--- Records for the task ---
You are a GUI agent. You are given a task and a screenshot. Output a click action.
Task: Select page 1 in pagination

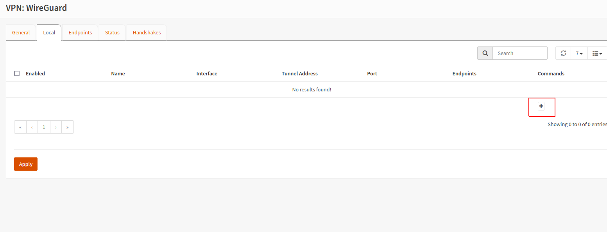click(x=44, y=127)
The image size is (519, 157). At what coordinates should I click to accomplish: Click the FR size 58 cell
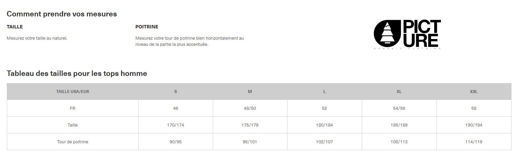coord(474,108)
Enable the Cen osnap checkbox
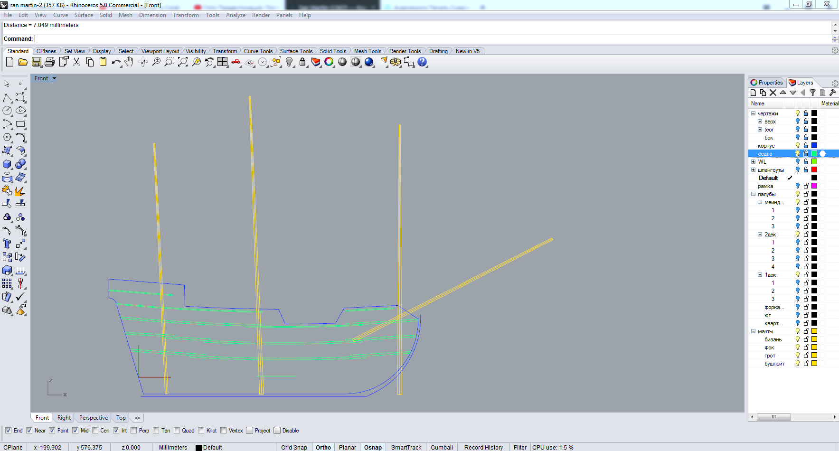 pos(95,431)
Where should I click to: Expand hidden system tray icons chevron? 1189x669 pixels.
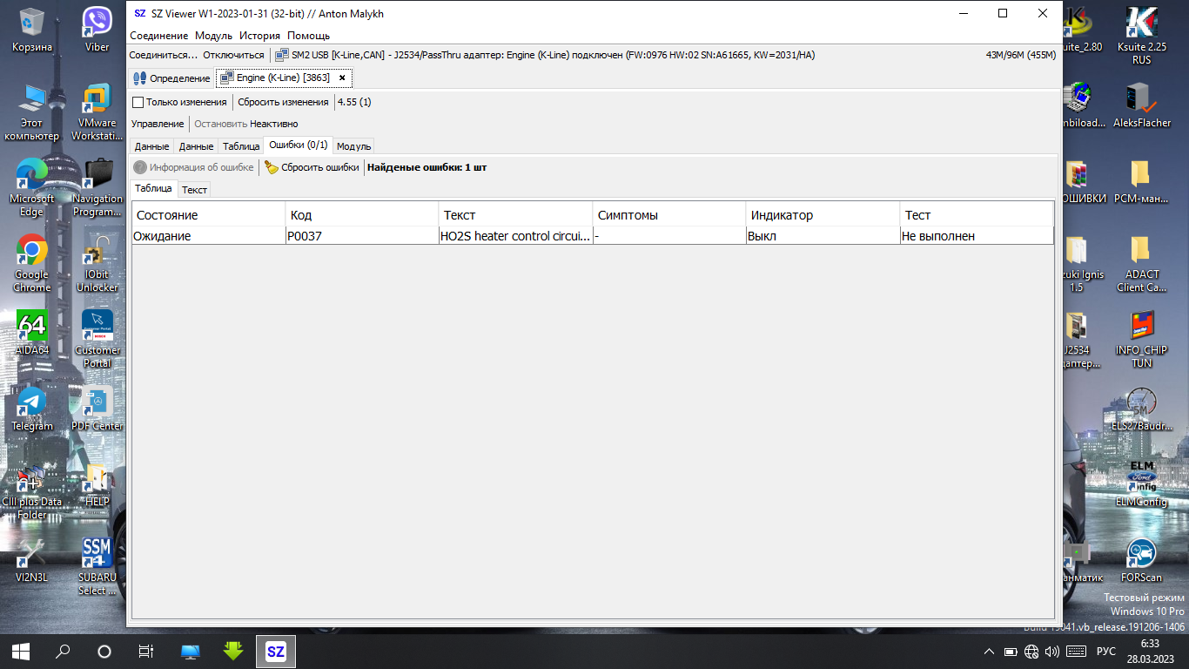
==
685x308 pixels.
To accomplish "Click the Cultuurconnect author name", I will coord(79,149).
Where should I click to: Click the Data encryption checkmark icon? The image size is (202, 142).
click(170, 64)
* * *
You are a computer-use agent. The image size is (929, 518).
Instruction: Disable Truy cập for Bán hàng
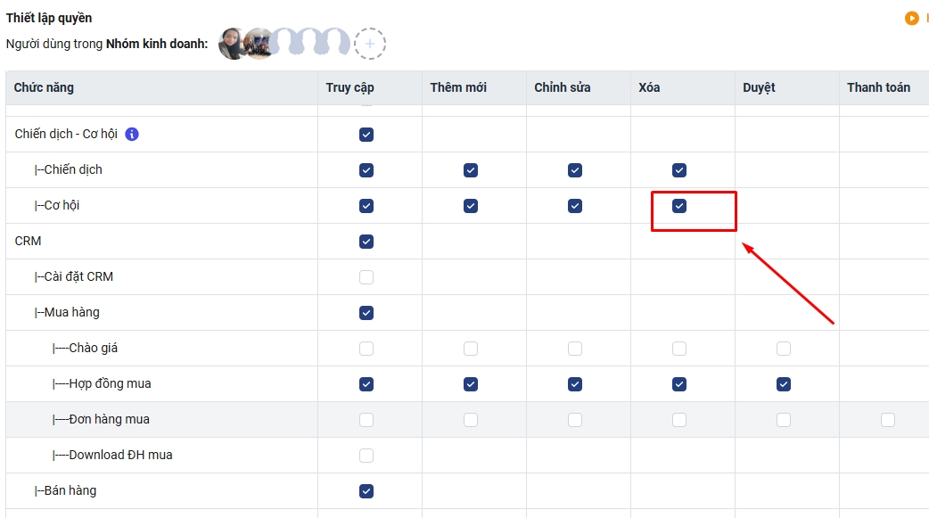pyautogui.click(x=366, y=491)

--- Requirement ---
The reply should consist of a single number: how many lines in the listing contain the word "agent".

--- Written response ---
2